A memória do Holocausto dói. E talvez seja exatamente por isso que, tantas vezes, ela seja evitada ou empurrada para um passado distante. Mas essa dor não é gratuita. Ela existe porque a história que carrega não pode ser suavizada sem perder sua verdade.
Lembrar o Holocausto é desconfortável porque ele expõe até onde a humanidade pode chegar quando o ódio encontra terreno fértil. Desmonta a ilusão de que sociedades modernas estão imunes à barbárie e nos lembra que a civilização é frágil e que seus valores precisam ser defendidos continuamente. Essa fragilidade não é abstrata para mim. Ela tem nome, rosto e história na minha família.

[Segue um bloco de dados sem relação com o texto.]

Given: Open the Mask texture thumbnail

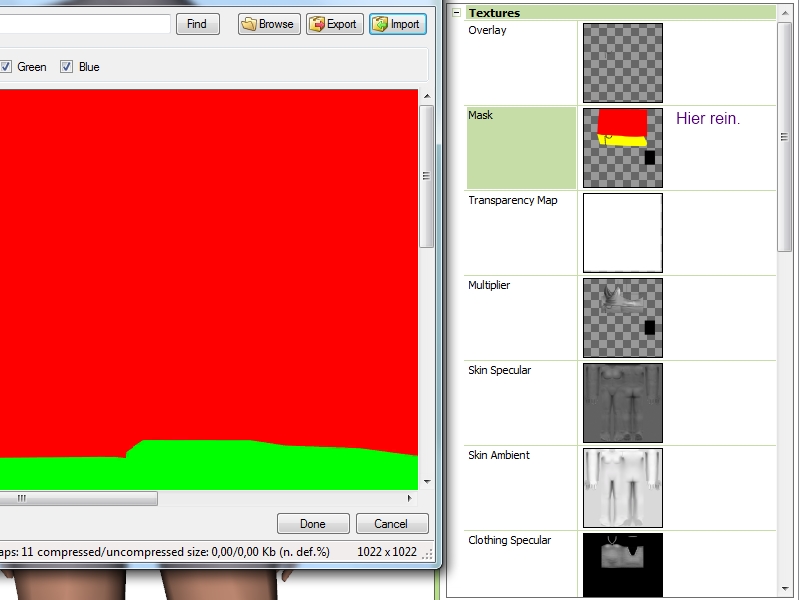Looking at the screenshot, I should (622, 148).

Um tio-avô muito querido, Nathan Rajbenbach, judeu polonês de Lodz, sobreviveu ao Holocausto. Ainda jovem, recebeu do próprio pai o auxílio necessário para saltar um muro, enquanto soldados alemães executavam sua família. Ao fazê-lo, salvou-se. Todo o seu mundo ficou para trás. Aquele salto separou, de forma irrevogável, a vida da morte.
Essa história familiar não pertence apenas ao passado. Ela ajuda a compreender por que a memória incomoda e obriga à reflexão sobre o presente. Sempre que alguém é desumanizado, sempre que a violência é justificada, sempre que a intolerância é normalizada como opinião legítima, ecos do passado se fazem ouvir. Não de forma idêntica, mas perigosamente familiar.

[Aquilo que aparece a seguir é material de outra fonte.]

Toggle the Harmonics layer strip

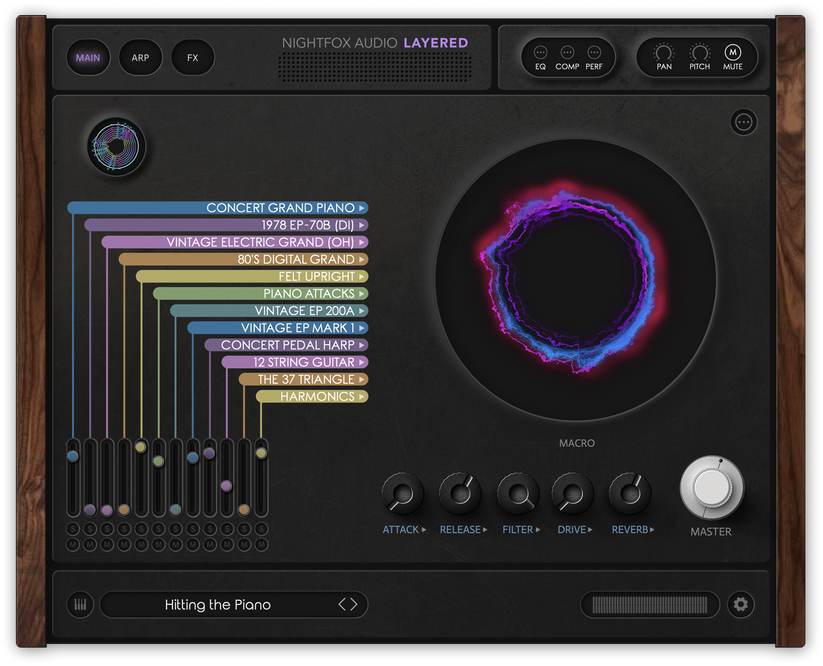310,396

O Dia Internacional da Lembrança do Holocausto não é apenas uma data de evocação histórica. É um chamado à responsabilidade moral. Ele nos pergunta o que fazemos com essa memória: se a transformamos em aprendizado ou se a deixamos se tornar apenas um ritual vazio.
Preservar a memória é aceitar o desconforto como parte do compromisso ético. É entender que lembrar não serve para perpetuar a dor, mas para impedir que ela se repita. A dor da memória é um alerta, não uma punição.

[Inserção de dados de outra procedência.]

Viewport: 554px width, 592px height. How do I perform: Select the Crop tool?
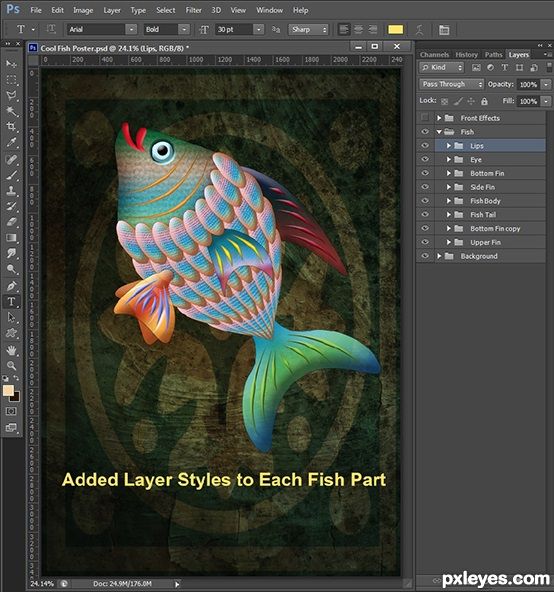(x=11, y=126)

Como sociedade, precisamos escolher o que fazemos com esse legado. A memória do Holocausto nos oferece uma chance rara: aprender com o pior para proteger o melhor da humanidade. O “Nunca Mais”, expressão que sintetiza o compromisso de não permitir que crimes dessa natureza voltem a se repetir, só se sustenta quando a lembrança permanece viva e incômoda. Lembrar é um dever ético, agir à luz dessa memória é uma responsabilidade permanente.